Your child might still have worries about the virus or restrictions in place. It’s important to acknowledge that this is a difficult time.
It’s important to give your child the message that returning to school is a big step and you understand that. Talk to them in a way that is sensitive to their needs – you will know your child best. Don’t intrude or impose yourself on them, but gently open the conversation and let them know you’re there for them if they want to talk.
Talk about our SOPs. Make sure they understand our “new normal” and its importance in keeping our Kingsgate community safe.
Sleep is very important for your child’s mental health and wellbeing, as well as their development. Try and help your child build a healthy sleep routine which they can maintain whether attending school in person or not.
There are four main factors that affect our quality of sleep:
As anyone who has tried to sleep with a headache or cough knows, physical health problems can stop you from getting a good night’s sleep. Mental health problems (like anxiety or depression) can also affect our sleep.
The bedroom should be someplace that is associated with sleep. Where possible, try to remove distractions from the bedroom, such as televisions, computer games and phone charging stations.
Lying awake in bed, particularly before an important day, can make us worry. This worry then makes it harder to get to sleep. Instead of staying in bed and getting more and more frustrated, have your child try getting up and making a warm drink. This should make them feel sleepier.
There a number of things you can do every day to improve the quality of your sleep. Eating rice, oats and dairy products can produce chemicals that increase our desire to sleep. Exercising on a regular basis can also help reduce anxiety, relieve stress and help sleep.

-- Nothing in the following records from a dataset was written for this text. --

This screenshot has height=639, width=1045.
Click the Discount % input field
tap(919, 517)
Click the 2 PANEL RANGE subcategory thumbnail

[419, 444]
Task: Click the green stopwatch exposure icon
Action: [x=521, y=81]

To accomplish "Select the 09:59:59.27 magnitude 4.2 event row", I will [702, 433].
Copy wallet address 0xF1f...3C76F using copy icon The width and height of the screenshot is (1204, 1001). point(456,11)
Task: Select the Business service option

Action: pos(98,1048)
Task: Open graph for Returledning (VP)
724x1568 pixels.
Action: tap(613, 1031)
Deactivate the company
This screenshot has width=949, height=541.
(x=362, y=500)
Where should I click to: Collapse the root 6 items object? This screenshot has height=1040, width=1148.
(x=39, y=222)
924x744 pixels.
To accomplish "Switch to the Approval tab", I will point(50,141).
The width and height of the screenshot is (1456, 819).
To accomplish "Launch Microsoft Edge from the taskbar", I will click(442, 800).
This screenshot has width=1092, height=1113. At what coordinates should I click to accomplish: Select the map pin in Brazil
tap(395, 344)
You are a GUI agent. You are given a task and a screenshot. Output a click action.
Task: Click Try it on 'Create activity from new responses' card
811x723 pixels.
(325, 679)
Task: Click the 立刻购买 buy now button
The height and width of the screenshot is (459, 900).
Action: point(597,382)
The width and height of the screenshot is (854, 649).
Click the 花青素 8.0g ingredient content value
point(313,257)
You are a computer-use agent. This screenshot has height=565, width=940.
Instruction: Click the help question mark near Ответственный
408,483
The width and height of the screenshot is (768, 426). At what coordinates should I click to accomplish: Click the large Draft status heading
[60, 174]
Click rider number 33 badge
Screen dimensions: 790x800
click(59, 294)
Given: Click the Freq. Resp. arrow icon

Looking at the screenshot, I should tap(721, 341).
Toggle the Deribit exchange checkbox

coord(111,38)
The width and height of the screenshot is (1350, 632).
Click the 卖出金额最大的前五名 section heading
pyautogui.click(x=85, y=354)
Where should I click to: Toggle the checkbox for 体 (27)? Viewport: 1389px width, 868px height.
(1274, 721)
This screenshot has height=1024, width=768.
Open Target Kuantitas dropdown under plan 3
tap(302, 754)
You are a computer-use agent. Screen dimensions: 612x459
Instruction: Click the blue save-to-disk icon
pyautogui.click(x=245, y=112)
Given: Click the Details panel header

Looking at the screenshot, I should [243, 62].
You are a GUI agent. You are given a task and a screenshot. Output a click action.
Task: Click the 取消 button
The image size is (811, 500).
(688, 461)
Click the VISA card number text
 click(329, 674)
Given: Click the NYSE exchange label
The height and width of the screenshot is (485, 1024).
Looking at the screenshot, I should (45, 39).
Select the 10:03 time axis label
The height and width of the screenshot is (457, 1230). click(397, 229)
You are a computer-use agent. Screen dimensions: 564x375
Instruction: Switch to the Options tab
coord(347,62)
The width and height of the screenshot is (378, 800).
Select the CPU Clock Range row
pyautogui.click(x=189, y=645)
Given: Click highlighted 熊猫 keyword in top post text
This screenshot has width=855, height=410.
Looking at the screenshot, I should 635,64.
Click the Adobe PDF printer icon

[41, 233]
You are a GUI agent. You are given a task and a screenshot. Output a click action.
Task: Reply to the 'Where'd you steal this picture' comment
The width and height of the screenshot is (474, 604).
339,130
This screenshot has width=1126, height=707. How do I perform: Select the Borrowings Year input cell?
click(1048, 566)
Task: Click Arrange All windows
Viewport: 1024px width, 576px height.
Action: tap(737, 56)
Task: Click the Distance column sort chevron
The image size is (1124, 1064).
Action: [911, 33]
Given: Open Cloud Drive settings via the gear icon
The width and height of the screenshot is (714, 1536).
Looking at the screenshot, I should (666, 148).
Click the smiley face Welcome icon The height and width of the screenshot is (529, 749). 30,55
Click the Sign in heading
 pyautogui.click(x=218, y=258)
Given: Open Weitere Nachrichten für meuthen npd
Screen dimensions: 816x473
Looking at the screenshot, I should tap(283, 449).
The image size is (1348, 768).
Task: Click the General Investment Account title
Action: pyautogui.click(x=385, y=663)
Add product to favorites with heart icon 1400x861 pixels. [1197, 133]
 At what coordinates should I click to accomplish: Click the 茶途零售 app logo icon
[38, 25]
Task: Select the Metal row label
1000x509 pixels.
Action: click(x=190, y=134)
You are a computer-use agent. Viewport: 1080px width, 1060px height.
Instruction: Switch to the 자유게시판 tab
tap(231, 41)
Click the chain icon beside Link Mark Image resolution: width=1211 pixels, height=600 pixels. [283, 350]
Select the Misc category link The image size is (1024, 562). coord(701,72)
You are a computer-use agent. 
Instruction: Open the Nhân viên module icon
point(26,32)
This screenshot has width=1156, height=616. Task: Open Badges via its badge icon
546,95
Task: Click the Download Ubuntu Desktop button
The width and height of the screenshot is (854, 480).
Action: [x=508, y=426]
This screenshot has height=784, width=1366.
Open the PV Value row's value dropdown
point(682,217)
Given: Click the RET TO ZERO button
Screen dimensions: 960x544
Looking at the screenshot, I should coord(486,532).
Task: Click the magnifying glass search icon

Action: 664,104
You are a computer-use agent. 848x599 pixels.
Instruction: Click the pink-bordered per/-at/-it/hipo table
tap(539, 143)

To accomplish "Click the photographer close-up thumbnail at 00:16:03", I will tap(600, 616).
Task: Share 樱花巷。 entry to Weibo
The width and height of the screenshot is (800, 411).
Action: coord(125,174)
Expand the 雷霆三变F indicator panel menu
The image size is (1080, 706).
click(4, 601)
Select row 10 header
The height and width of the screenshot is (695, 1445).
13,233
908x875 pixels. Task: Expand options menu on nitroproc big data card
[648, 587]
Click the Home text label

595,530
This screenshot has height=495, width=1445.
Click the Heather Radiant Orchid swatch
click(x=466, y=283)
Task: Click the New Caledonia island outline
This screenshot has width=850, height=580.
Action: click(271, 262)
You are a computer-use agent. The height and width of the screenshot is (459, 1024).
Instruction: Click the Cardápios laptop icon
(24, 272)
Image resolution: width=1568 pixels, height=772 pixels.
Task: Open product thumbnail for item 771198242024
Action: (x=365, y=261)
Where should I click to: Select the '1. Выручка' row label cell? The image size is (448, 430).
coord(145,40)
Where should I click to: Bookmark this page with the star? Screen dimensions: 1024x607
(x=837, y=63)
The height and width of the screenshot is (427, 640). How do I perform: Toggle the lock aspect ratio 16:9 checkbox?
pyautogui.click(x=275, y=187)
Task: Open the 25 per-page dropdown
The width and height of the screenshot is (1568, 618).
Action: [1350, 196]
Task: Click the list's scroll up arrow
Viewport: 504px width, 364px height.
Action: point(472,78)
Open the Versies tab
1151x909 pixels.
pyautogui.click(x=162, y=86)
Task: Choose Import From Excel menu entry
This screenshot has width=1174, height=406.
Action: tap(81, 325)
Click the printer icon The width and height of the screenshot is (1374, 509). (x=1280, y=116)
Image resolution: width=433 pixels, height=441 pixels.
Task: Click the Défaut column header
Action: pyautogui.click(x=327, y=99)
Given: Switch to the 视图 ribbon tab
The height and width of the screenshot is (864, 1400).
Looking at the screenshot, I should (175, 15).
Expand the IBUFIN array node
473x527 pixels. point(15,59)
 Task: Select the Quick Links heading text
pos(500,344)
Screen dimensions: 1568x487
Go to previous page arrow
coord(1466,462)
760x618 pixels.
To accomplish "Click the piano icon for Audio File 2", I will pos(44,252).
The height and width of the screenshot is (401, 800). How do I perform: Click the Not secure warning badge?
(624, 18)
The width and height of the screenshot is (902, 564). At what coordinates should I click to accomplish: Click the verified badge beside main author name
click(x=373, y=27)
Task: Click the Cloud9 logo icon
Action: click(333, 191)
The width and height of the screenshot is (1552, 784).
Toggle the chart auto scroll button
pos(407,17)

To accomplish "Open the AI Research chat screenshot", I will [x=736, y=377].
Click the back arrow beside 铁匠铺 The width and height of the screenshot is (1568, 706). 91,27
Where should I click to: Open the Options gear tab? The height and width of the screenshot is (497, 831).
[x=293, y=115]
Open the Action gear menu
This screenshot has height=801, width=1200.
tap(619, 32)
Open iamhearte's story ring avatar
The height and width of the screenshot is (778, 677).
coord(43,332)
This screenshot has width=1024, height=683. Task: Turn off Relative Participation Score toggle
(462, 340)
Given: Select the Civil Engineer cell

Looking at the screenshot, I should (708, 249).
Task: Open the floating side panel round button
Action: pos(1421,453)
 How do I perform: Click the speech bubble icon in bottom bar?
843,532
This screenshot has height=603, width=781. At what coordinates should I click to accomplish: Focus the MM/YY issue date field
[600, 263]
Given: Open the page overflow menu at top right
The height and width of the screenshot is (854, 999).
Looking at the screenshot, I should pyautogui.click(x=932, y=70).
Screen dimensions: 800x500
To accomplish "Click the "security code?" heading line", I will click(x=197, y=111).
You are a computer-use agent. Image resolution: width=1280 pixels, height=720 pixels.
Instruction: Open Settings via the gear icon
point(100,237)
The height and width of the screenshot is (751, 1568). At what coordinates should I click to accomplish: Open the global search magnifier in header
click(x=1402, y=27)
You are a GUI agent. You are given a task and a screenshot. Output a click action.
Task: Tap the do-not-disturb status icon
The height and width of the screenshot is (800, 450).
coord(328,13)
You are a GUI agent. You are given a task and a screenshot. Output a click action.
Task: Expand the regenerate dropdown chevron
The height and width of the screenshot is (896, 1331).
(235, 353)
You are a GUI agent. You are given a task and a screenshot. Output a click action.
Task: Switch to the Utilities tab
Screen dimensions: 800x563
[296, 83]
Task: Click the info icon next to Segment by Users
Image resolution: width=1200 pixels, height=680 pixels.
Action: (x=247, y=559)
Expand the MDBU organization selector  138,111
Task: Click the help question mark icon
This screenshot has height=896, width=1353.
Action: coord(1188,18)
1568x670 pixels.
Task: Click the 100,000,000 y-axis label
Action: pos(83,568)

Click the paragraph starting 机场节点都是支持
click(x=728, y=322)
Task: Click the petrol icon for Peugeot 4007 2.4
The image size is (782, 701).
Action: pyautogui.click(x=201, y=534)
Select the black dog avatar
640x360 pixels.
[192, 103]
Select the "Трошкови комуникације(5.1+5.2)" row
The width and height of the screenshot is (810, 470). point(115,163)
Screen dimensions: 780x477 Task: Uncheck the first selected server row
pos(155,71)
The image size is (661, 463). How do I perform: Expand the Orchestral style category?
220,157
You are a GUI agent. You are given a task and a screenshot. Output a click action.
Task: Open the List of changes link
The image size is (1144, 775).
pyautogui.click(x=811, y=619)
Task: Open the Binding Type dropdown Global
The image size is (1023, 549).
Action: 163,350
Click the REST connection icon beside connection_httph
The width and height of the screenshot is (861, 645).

Coping strategies are what we use when feeling stressed, such as speaking with friends or family, doing regular exercise, or using breathing techniques. If you feel comfortable, you could share with your child your own worries and feelings about the current situation and coping strategies you are using to manage these feelings. Acknowledge that it’s normal to feel anxious about going back to school – try sharing an example of a time you’ve felt anxious about going into a new situation.
Encourage your child to focus on the present and avoid thinking too far ahead. Thinking too far ahead can feel overwhelming. Focus on what is in their control (hand washing, wearing masks, staying socially distanced, etc.) rather than what they can’t control (what might happen with the pandemic in months to come).
Make Yourself Available as Much as Possible
Children may want to come and “debrief” but maybe not when you expect. Create space for talking duringdifferent activities, such as going on a walk together or baking together – there may be less pressure in these circumstances than when sitting face-to-face. Check in with your child periodically. Don’t assume they’re ok because they seem it. Ask how things are going. Ask them questions like: what have they enjoyed about being back? Any worries or challenges?
Look at the Positives
It might be helpful to talk with your child about the things they have enjoyed during the pandemic and what they may be looking forward to, like their favourite shop reopening, seeing friends at school, or getting ice cream from their favourite café.